Even assuming, arguendo, that defendant's contention regarding the legal sufficiency of the evidence is preserved for our review (cf. People v. Hines , 97 N.Y.2d 56, 62, 736 N.Y.S.2d 643, 762 N.E.2d 329 [2001], rearg. denied 97 N.Y.2d 678, 738 N.Y.S.2d 292, 764 N.E.2d 396 [2001] ), we conclude that his contention lacks merit. "Viewing the evidence in the light most favorable to the People, and giving them the benefit of every reasonable inference" ( People v. Bay , 67 N.Y.2d 787, 788, 501 N.Y.S.2d 19, 492 N.E.2d 127 [1986] ; see People v. Delamota , 18 N.Y.3d 107, 113, 936 N.Y.S.2d 614, 960 N.E.2d 383 [2011] ), we conclude that the evidence is legally sufficient to support the conviction (see People v. Butler , 140 A.D.3d 1610, 1610–1611, 33 N.Y.S.3d 602 [4th Dept. 2016], lv denied 28 N.Y.3d 969, 43 N.Y.S.3d 257, 66 N.E.3d 3 [2016] ; People v. Kindred , 60 A.D.3d 1240, 1241, 876 N.Y.S.2d 177 [3d Dept. 2009], lv denied 12 N.Y.3d 926, 884 N.Y.S.2d 707, 912 N.E.2d 1088 [2009] ; see generally People v. Bleakley , 69 N.Y.2d 490, 495, 515 N.Y.S.2d 761, 508 N.E.2d 672 [1987] ).

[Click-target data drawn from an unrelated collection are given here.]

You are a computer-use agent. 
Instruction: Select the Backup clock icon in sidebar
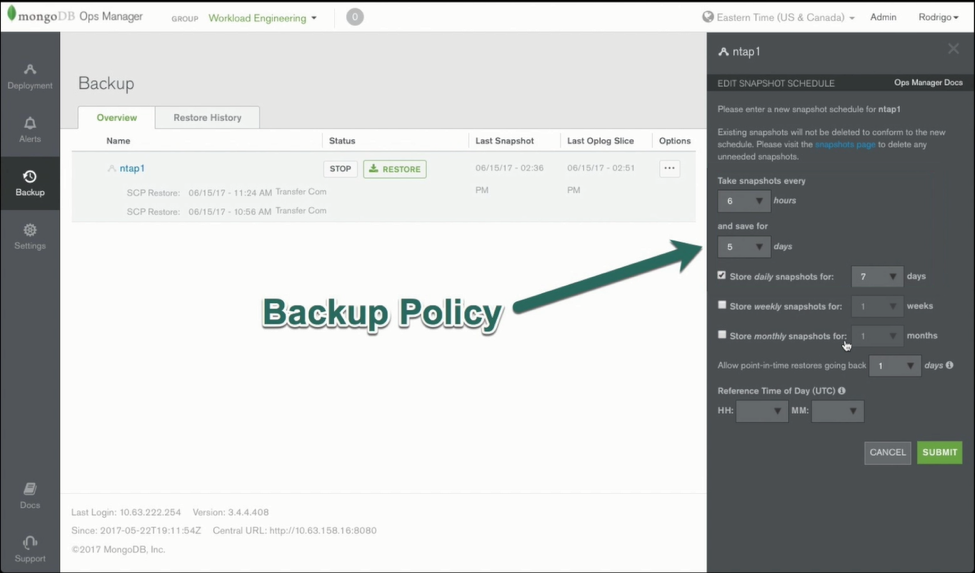[30, 177]
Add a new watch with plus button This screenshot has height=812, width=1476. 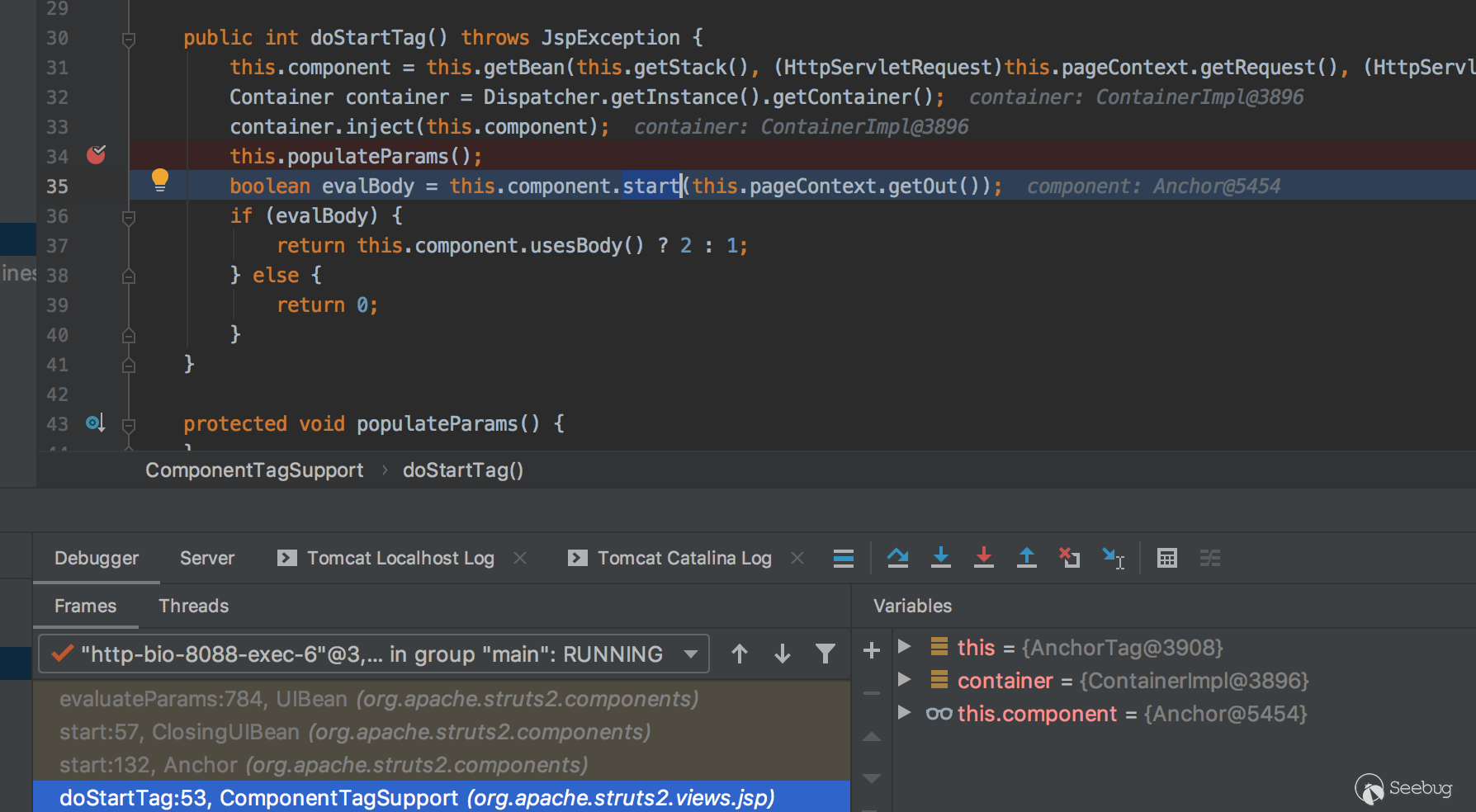coord(871,651)

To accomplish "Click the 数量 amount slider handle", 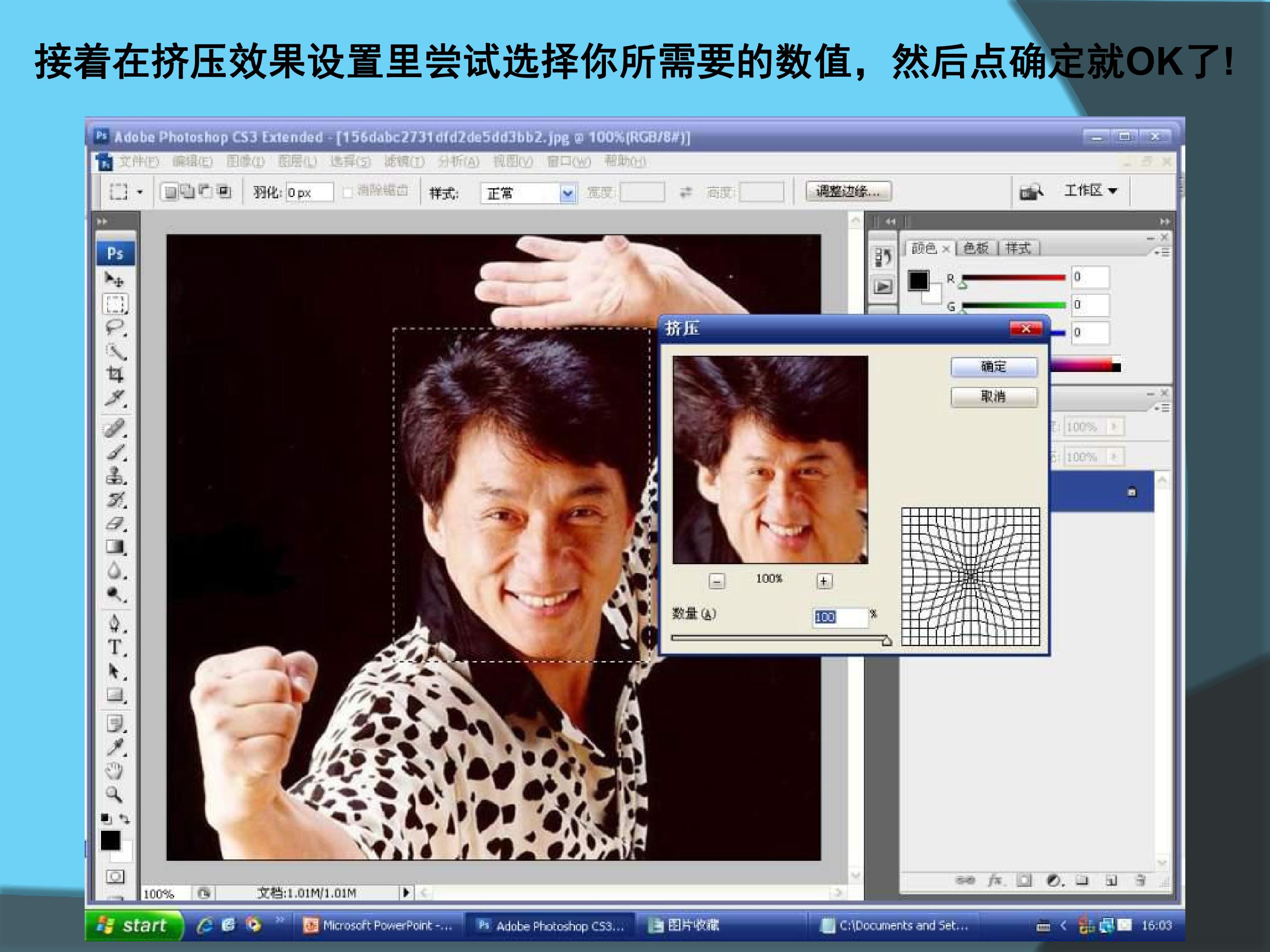I will (886, 640).
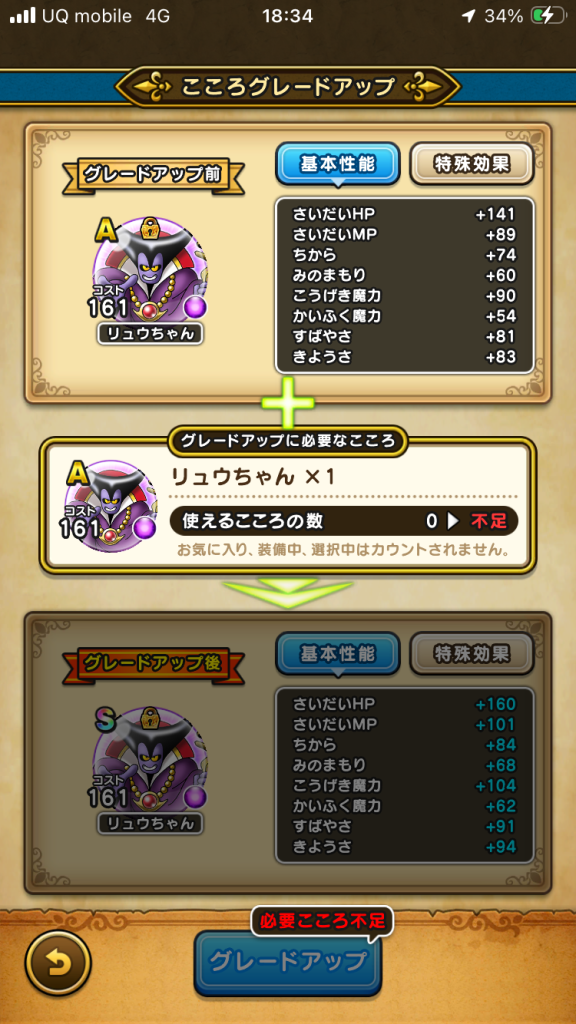Select 基本性能 tab in grade-up-after panel
Screen dimensions: 576x1024
pos(338,654)

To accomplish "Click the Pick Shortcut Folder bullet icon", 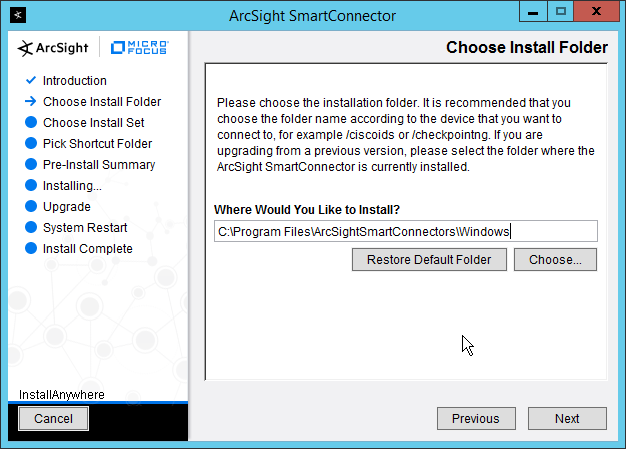I will click(x=29, y=144).
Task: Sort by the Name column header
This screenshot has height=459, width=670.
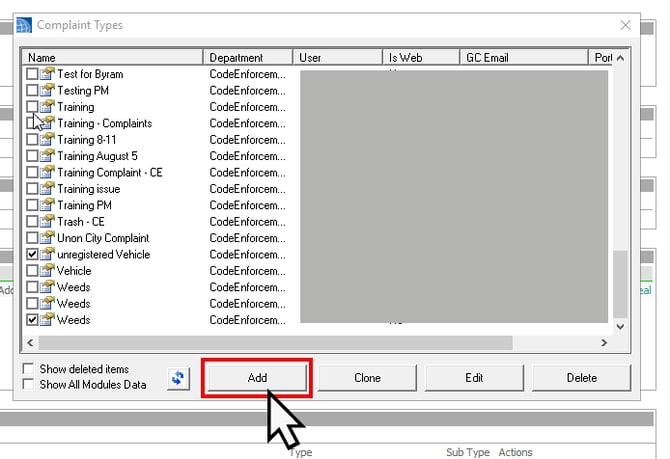Action: (x=113, y=58)
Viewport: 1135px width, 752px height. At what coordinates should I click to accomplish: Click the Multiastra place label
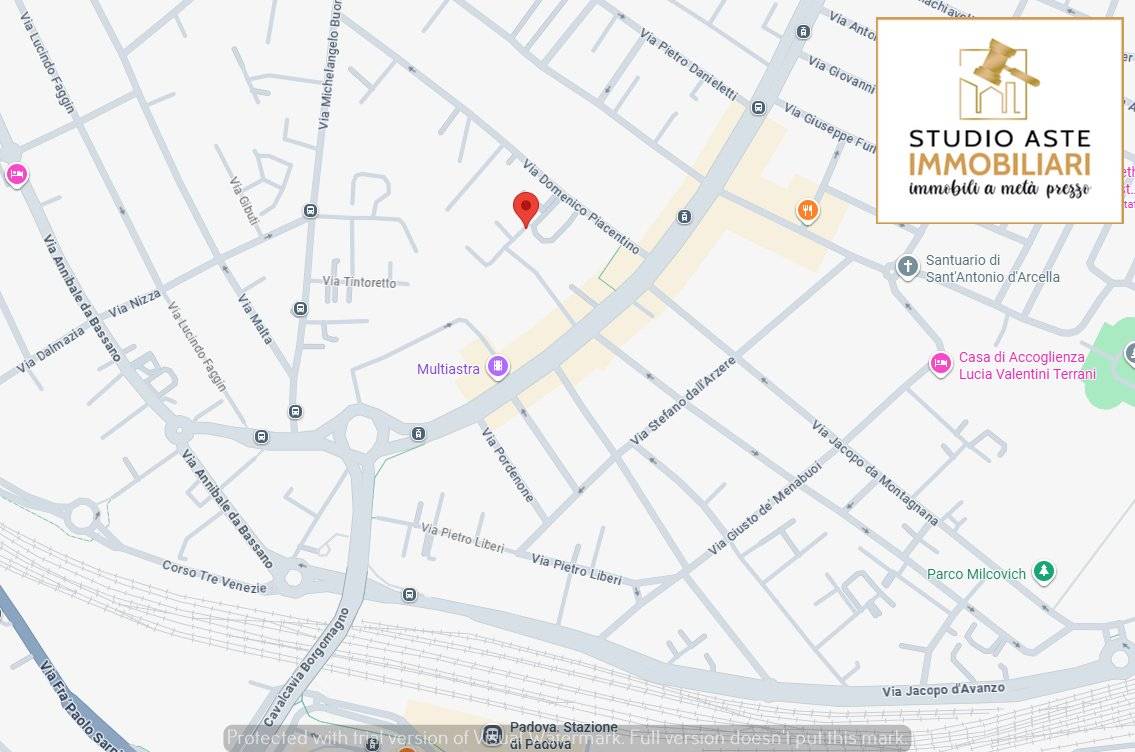click(448, 369)
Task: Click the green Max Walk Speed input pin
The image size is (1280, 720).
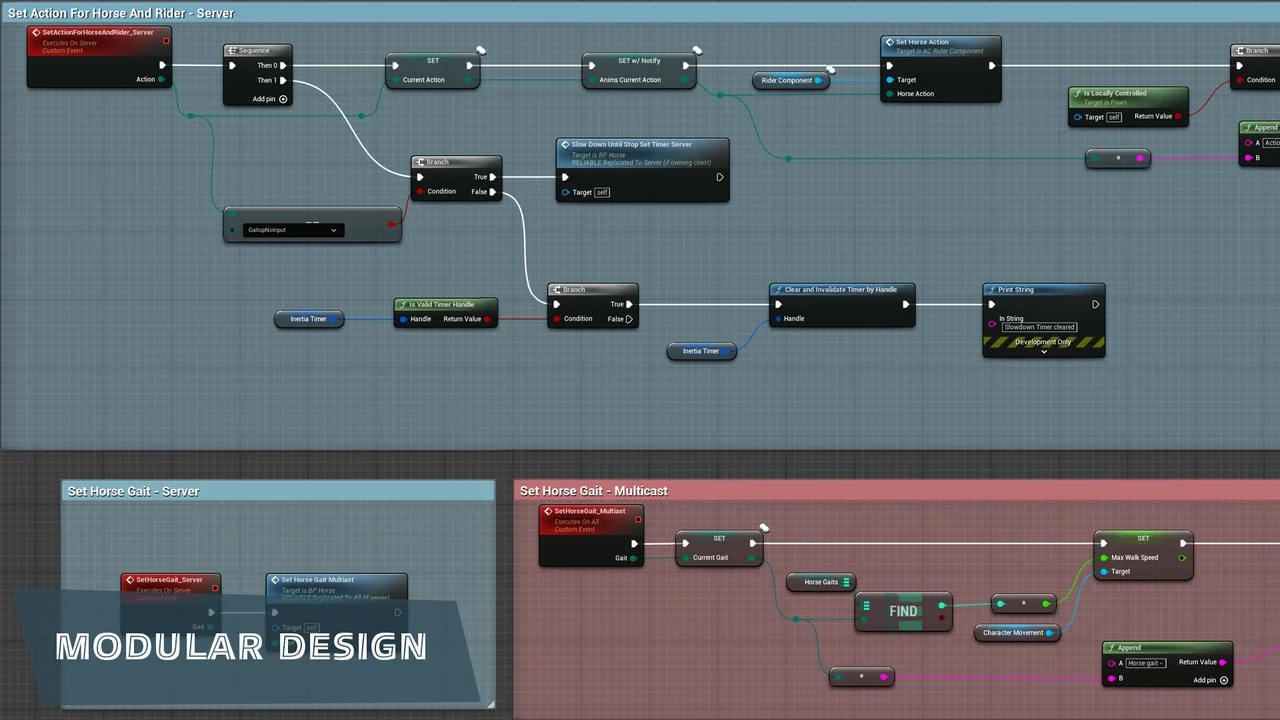Action: click(1104, 558)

Furthermore, viewing the evidence in light of the elements of the crimes as charged to the jury (see People v. Danielson , 9 N.Y.3d 342, 349, 849 N.Y.S.2d 480, 880 N.E.2d 1 [2007] ), we conclude that the verdict is not against the weight of the evidence (see generally Bleakley , 69 N.Y.2d at 495, 515 N.Y.S.2d 761, 508 N.E.2d 672 ). "Although defendant [contends] that the testimony of the [victim and the other] eyewitness[ ] who identified him as the shooter should be discredited for various reasons—including [the traumatic nature of the shooting, the delay in reporting defendant's name during the 911 call despite the testimony suggesting that the other eyewitness had done so immediately, and purported overstatements by the victim of his familiarity with defendant and ability to identify him]—the jury was able to consider each of these issues now raised and chose to credit the identification of defendant as the shooter" ( People v. Lanier , 130 A.D.3d 1310, 1311, 15 N.Y.S.3d 241 [3d Dept. 2015], lv denied 26 N.Y.3d 1009, 20 N.Y.S.3d 550, 42 N.E.3d 220 [2015] ). The issues of credibility and identification, including the weight to be given to any inconsistencies in the testimony of the victim and the other eyewitness, "were properly considered by the jury and there is no basis for disturbing its determinations" ( People v. Kelley , 46 A.D.3d 1329, 1330, 847 N.Y.S.2d 813 [4th Dept. 2007], lv denied 10 N.Y.3d 813, 857 N.Y.S.2d 46, 886 N.E.2d 811 [2008] ; see Lanier , 130 A.D.3d at 1311, 15 N.Y.S.3d 241 ; People v. Concepcion , 128 A.D.3d 612, 612, 11 N.Y.S.3d 9 [1st Dept. 2015], lv denied 26 N.Y.3d 927, 17 N.Y.S.3d 90, 38 N.E.3d 836 [2015] ; People v. Moye , 11 A.D.3d 1027, 1028, 782 N.Y.S.2d 195 [4th Dept. 2004], lv denied 3 N.Y.3d 759, 788 N.Y.S.2d 675, 821 N.E.2d 980 [2004], reconsideration denied 4 N.Y.3d 746, 790 N.Y.S.2d 659, 824 N.E.2d 60 [2004] ).
Finally, contrary to defendant's contention in his main brief, the sentence is not unduly harsh or severe, and we decline defendant's request to exercise our power to reduce the sentence as a matter of discretion in the interest of justice (see CPL 470.15[6][b] ).